Threats to press freedom took many forms. A state-controlled Commission of Inquiry formally proposed press controls. On September 23, 1963, the government appointed a Press Commission.
“The commission immediately ran into difficulties with regard to two of its members. While all its members, including Chairman K D de Silva, a retired Supreme Court Judge, were intent on supporting the government’s objective of bringing the press under governmental control, one of them, Mrs Theijavathie Gunawardena, had been such an outspoken critic of Lake House and Times Group and so vocal an advocate of strong measures to curb their influence that there was an outcry against her appointment. The other member to whom objection was taken was S W Walpita, a left-wing lawyer. The criticism raised against the former were too solidly based on fact for the chairman to ignore them. She was replaced by a less controversial figure. [The Chairman] K D de Silva succeeded in retaining the services of S W Walpita.” – J R Jayewardene of Sri Lanka – A Political Biography – Volume Two – From 1956 to His Retirement (1989) by K M de Silva & Howard Higgins – page 131.
As the sitting of the commission continued, it was reported that its members were bent on bringing the press under state control “ Because it was a monopoly press and reflected the views of the capitalist classes and supported the UNP;  “The religious content, the attack on Lake House and the Times group for their alleged support of the Roman Catholic minority against the Sinhalese Buddhist majority.”
The interim report of the commission was submitted to the Governor General on July 27, 1964 and the final report was submitted on September 28, 1964 and the final report was published in October 1964 – Sessional Paper XI of 1964 – final report of the Press Commission.
The commission recommended (1) The establishment of a Press Council, with wide powers and also, with judicial powers; (2) The establishment of a government corporation to take over Lake House or the Associated Newspapers of Ceylon Ltd, as it was called; (3) The establishment of a cooperative to run the financially ailing Times of Ceylon: and (4) The enactment of legislation to eliminate “undue concentration of ownership and of control and ownership by non-Ceylonese,” over the other newspapers of the island.
Legislation was drafted for the nationalization of the press and presented in the Senate – the Upper House – instead of the House of Representative, on October 1, 1964. After debate, it was approved on October 6.
According to the Standing Orders of the House of Representative, Section 72 (ii) and (iii), in cases where a bill approved by the Senate is placed on the table of the Speaker of the House of Representatives, he should then ask, “Who is sponsoring the Bill?” Whereupon, though it was a government-sponsored bill in the Senate, it was open to any two members of the House, whether of the government or opposition to say, “We are sponsoring the bill” and mention in writing the day on which the second reading would be held, not less than five days from the date of tabling.

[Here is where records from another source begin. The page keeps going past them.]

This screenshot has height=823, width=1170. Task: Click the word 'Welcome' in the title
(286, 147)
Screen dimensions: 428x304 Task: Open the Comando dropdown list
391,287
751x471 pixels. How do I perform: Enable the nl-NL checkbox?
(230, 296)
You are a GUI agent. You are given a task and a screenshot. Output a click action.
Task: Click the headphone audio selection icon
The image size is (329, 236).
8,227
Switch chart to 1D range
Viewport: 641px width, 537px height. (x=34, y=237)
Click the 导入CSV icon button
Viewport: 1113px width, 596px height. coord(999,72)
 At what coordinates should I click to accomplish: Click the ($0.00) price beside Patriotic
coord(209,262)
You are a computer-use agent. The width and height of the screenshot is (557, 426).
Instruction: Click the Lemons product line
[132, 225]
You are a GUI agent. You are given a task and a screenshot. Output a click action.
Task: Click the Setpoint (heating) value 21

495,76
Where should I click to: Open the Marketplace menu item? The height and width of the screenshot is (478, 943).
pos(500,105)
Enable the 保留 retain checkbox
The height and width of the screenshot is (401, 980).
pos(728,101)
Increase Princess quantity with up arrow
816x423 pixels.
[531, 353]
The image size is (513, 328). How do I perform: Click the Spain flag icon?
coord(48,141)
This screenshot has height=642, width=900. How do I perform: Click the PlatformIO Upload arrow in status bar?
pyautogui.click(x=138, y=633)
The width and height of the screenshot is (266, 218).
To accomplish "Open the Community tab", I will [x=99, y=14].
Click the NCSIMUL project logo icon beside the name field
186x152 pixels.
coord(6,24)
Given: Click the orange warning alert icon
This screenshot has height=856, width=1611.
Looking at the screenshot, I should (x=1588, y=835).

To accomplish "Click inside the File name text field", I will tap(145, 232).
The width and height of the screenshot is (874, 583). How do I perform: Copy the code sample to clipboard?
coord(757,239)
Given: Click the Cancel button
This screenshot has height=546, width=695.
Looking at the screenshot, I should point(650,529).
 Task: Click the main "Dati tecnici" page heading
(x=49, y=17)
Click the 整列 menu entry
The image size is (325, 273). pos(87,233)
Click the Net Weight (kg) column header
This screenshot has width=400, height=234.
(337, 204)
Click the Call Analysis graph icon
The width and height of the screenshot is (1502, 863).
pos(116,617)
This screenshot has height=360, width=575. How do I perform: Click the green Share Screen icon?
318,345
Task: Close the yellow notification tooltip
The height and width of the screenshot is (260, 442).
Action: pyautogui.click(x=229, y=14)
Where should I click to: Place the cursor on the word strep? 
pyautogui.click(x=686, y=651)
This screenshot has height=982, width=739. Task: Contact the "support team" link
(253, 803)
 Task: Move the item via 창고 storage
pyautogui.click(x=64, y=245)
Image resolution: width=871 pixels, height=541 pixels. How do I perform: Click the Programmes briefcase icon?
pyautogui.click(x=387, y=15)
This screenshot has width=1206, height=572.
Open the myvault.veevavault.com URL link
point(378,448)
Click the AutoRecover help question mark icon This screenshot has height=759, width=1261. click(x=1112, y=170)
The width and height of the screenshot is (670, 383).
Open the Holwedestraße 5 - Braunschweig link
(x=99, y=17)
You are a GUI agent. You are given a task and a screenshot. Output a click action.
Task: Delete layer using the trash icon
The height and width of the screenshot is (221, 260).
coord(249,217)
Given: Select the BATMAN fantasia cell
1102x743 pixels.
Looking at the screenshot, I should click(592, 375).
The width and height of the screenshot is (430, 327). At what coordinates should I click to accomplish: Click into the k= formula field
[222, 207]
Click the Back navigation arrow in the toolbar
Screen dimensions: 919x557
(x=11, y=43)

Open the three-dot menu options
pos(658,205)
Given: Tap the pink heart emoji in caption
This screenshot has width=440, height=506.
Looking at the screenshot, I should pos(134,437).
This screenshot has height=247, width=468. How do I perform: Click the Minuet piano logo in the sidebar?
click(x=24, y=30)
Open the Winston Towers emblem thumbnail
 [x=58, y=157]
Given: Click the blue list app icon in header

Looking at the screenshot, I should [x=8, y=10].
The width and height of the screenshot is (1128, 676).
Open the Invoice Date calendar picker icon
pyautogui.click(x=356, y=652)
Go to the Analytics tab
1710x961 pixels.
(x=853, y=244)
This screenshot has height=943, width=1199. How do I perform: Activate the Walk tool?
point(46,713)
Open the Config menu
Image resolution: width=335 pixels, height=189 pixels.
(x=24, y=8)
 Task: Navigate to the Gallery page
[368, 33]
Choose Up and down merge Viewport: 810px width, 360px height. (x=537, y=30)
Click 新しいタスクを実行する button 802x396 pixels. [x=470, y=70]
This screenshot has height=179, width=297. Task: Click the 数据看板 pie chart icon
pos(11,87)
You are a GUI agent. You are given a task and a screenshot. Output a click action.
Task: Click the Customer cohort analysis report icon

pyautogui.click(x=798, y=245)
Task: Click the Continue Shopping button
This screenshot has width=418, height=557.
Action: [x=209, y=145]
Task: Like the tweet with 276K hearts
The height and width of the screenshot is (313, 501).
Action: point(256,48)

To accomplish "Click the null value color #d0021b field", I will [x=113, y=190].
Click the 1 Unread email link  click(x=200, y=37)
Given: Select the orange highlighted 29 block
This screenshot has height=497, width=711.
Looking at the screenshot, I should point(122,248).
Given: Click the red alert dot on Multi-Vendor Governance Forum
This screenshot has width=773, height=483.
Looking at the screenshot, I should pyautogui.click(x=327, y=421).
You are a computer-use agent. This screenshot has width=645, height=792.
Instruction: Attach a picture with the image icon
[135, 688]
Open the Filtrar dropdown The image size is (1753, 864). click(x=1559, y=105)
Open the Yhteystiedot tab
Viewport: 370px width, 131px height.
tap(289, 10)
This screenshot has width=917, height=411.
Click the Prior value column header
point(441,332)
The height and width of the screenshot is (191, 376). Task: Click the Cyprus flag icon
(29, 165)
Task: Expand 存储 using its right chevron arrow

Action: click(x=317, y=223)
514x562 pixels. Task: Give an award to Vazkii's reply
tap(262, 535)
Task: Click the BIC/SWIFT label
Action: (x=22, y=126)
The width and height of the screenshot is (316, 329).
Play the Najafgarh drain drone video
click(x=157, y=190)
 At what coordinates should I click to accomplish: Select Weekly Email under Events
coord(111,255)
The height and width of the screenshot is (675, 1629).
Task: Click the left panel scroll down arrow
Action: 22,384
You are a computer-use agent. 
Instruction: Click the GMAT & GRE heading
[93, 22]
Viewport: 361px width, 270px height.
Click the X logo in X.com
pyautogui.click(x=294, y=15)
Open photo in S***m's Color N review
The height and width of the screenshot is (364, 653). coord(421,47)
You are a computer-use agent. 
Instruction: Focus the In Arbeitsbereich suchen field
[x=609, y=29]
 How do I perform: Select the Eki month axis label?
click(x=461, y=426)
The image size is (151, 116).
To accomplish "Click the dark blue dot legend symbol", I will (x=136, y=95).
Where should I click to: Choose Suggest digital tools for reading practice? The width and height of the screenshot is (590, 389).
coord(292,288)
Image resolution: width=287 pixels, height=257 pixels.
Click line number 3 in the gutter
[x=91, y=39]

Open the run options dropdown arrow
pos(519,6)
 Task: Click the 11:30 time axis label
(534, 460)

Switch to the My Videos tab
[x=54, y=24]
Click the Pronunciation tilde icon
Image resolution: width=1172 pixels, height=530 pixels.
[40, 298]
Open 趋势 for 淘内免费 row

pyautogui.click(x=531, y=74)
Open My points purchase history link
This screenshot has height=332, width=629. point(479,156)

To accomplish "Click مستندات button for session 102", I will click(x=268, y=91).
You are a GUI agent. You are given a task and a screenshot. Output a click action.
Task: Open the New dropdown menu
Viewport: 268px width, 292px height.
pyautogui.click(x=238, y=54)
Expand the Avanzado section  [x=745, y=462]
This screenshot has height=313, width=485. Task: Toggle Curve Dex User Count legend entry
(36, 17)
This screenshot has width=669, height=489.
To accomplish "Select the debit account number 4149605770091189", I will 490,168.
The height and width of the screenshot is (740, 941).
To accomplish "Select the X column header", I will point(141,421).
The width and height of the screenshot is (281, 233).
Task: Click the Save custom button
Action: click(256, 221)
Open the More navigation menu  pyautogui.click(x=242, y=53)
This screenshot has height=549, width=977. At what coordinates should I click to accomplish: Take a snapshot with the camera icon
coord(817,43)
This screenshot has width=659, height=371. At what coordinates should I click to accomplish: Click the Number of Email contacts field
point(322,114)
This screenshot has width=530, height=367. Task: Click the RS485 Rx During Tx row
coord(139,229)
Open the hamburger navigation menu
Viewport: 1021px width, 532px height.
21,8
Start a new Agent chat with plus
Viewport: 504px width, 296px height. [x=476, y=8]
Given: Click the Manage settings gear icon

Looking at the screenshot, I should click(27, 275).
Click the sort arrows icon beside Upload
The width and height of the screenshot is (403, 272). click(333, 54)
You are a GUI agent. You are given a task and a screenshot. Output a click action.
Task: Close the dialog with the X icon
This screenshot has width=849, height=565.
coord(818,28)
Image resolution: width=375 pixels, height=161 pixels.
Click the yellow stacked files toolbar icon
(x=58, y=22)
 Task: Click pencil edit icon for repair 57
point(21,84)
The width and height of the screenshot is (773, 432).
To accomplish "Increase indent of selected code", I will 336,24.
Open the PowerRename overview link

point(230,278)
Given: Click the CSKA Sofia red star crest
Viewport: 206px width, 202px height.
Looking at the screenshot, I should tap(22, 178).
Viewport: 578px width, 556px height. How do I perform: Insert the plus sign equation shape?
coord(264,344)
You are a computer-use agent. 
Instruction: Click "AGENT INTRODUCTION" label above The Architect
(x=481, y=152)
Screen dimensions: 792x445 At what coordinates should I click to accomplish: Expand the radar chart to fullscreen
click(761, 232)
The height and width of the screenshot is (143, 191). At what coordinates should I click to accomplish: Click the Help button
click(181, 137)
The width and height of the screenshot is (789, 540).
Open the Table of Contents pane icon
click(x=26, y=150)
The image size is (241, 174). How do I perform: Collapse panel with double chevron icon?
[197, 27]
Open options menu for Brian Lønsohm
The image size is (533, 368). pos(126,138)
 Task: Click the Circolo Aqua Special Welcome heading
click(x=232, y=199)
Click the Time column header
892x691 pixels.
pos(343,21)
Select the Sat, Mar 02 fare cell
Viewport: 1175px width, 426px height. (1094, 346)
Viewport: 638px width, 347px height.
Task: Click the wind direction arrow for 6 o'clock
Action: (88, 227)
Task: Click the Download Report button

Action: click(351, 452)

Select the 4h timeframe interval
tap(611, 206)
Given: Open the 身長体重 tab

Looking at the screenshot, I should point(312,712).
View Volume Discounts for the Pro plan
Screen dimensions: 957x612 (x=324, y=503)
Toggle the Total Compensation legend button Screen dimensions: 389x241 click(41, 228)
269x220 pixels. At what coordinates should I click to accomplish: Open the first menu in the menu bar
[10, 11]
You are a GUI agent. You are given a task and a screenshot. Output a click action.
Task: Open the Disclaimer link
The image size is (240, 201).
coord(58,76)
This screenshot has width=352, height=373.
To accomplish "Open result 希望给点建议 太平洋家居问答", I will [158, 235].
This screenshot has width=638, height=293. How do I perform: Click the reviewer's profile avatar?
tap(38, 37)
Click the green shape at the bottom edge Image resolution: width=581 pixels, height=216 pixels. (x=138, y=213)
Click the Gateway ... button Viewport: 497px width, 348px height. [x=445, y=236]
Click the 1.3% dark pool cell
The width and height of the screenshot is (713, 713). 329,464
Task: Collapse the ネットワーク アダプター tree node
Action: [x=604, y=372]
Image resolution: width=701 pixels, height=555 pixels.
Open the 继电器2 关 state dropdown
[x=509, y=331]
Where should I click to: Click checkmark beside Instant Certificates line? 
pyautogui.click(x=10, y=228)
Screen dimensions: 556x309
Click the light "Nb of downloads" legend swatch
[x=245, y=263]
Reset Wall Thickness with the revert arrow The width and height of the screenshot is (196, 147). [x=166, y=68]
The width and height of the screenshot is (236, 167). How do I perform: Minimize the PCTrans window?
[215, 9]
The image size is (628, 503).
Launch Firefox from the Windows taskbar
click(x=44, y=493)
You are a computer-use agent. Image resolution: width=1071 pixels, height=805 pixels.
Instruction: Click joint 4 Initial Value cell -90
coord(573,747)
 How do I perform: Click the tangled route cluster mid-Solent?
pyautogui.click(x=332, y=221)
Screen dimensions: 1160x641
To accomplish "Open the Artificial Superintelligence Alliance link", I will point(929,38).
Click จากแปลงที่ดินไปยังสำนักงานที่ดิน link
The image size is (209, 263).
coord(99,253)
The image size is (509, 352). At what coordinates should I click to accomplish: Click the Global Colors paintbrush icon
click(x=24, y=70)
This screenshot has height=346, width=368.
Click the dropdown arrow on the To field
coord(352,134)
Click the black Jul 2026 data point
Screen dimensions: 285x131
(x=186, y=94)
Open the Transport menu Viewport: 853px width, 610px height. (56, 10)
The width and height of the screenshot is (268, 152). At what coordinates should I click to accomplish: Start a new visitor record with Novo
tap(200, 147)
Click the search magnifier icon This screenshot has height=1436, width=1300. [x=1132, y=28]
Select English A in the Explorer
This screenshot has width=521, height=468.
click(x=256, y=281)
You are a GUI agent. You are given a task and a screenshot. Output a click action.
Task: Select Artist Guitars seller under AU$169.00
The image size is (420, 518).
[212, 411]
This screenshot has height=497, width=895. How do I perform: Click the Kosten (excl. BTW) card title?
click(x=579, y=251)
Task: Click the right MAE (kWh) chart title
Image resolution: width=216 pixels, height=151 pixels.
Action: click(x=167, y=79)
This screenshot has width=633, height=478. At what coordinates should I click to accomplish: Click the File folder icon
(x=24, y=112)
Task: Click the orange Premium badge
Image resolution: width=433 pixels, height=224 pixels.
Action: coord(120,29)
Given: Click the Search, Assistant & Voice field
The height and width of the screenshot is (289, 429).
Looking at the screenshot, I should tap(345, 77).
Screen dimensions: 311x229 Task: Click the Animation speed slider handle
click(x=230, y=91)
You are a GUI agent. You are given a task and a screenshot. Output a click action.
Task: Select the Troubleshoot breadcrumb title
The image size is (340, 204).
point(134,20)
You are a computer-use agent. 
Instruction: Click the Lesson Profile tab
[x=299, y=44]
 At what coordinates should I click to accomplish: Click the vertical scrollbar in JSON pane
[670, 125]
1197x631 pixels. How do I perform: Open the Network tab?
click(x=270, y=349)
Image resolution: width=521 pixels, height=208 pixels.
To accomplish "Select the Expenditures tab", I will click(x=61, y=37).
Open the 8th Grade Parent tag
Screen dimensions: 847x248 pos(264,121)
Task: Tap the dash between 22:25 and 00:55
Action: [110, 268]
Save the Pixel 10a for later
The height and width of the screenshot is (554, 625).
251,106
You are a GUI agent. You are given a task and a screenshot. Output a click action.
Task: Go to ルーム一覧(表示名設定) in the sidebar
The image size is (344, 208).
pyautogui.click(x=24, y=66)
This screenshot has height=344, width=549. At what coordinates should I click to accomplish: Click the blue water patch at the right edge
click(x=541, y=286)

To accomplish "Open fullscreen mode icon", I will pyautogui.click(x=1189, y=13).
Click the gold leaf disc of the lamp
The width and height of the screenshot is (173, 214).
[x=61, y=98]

J R Jayewardene arranged for two opposition MPs, M H M Naina Marikkar (UNP, Puttalam) and L Rajapakse (MEP, Hambantota) to prepare the documents sponsoring the Ceylon Press Council Bill, and set February 2 for the second reading.
The opposition motive, of course, was to delay the passage of the bill as far as possible because general elections for parliament were expected at any time after July 1965.
The Chief Government Whip, M P de Z Sriwardene, was informed by the Speaker Hugh Fernando that Naina Marikar and Rajapakse had sponsored the bill and that they had requested February 2 for the second reading.
Usually, when a bill is tabled in the House of Representatives by a minister, the Speaker asks when the second reading is expected, and the minister replies, “Tomorrow”. But this was not the procedure for a bill sent down to the House of Representatives from the Senate.
On October 15, 1964, when the government presented the Press Council Bill in the Parliament, the Speaker asked whether it could be read, and Michael Sriwardene, the Minister said that it could be read, “Tomorrow”.
J R Jayeyawardene immediately pointed out to the House that the Chief Government Whip’s sponsorship of the bill was incorrect as it had already been sponsored by two MPs and their sponsorship was valid according to the Standing Orders of the House of Representatives.
Pandemonium broke out in the floor of the House. The Speaker adjourned the sitting and announced that he would give his ruling at 4 pm the same day. Hugh Fernando subsequently ruled that the sponsorship of the bill by two opposition MPs was procedurally correct. The government was now forced to wait until February 2, 1965 to take up the second reading.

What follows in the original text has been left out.